Spotify si trova al centro di una nuova controversia legata all’uso dell’AI nella musica. Al centro del caso ci sono alcuni brani caricati sulla piattaforma e attribuiti a Blaze Foley e Guy Clark, artisti deceduti rispettivamente nel 1989 e nel 2016. Le tracce, palesemente realizzate tramite intelligenza artificiale e prive di qualsiasi autorizzazione da parte degli eredi o delle etichette discografiche, sono apparse all’improvviso sulle loro pagine ufficiali Spotify, sollevando interrogativi etici e legali.

Le canzoni incriminate, pubblicate tramite SoundOn — il distributore musicale di proprietà di TikTok — risultavano associate a una misteriosa entità chiamata Syntax Error, priva di qualsiasi legittimo legame con il mondo della discografia. Craig McDonald, proprietario di Lost Art Records e curatore del catalogo di Foley, ha denunciato il fatto. «È solo spazzatura algoritmica, nulla che abbia a che vedere con il Blaze che conosciamo», ha dichiarato McDonald.

Spotify ha rimosso i brani dopo le segnalazioni, affermando che violavano le proprie policy contro i contenuti ingannevoli e non autorizzati. Tuttavia, la vicenda ha messo in evidenza una falla nei sistemi di controllo preventivo della piattaforma, incapace di arginare la pubblicazione di contenuti generati da intelligenze artificiali che sfruttano nomi e immagini di artisti scomparsi.

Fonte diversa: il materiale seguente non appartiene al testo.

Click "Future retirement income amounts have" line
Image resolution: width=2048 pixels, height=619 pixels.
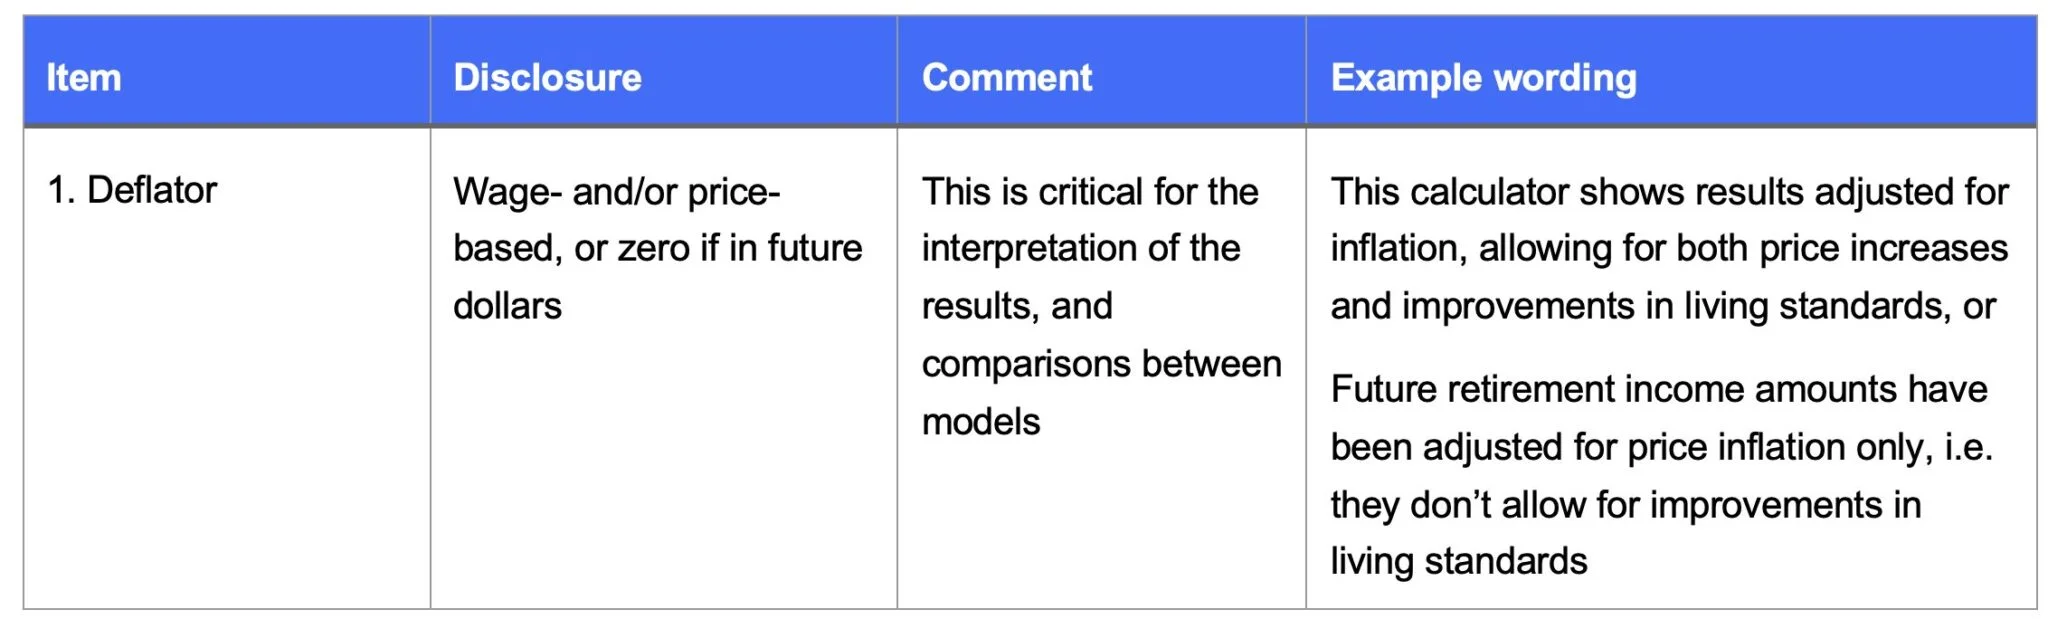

Non è il primo caso che evidenzia la vulnerabilità di Spotify di fronte all’ondata di contenuti musicali generati da AI. Già lo scorso settembre, un uomo del North Carolina era stato accusato di aver frodato Spotify e altre piattaforme per 10 milioni di dollari caricando migliaia di brani falsi, riprodotti da bot per gonfiare gli incassi. Più recentemente, il caso della band inesistente Velvet Sundown — che aveva raggiunto quasi mezzo milione di ascoltatori mensili prima di rivelarsi un esperimento AI — ha confermato quanto sia semplice aggirare i controlli delle piattaforme streaming.

Dietro l’operazione legata a Foley e Clark si cela il nome Syntax Error, un marchio senza alcun riscontro reale nel mondo della musica, e identificato da Reality Defender come probabile artefice di contenuti deepfake. Anche le immagini profilo degli artisti, evidentemente alterate o create da AI, confermano la natura fraudolenta delle pubblicazioni.

La vicenda ha riacceso il dibattito sull’uso non autorizzato dell’intelligenza artificiale per riprodurre voci e stili di artisti, specialmente quelli scomparsi, senza il consenso degli eredi o delle etichette. Oltre alla violazione del copyright, in gioco c’è anche la tutela del diritto all’immagine e dell’eredità artistica. «Non si tratta solo di un illecito, ma di un danno alla memoria di musicisti che non possono più difendersi», ha sottolineato McDonald.

Spotify ha dichiarato di aver segnalato l’accaduto a SoundOn, ma il sospetto, alimentato da diversi osservatori, è che la piattaforma abbia scarso interesse a bloccare preventivamente simili abusi, dal momento che ogni stream — anche quello di un brano falso — genera profitto. La facilità con cui questi contenuti sono stati caricati, infatti, evidenzia lacune sistemiche che vanno ben oltre il singolo episodio.

Il caso di Foley e Clark si inserisce in un contesto più ampio di crescente preoccupazione nel settore musicale. A febbraio oltre mille artisti, tra cui Kate Bush e Annie Lennox, avevano protestato contro l’uso non autorizzato di opere per addestrare modelli AI, pubblicando un album muto come gesto simbolico.

Spotify, intanto, continua a trovarsi sotto accusa per un sistema di moderazione percepito come inefficace e poco trasparente.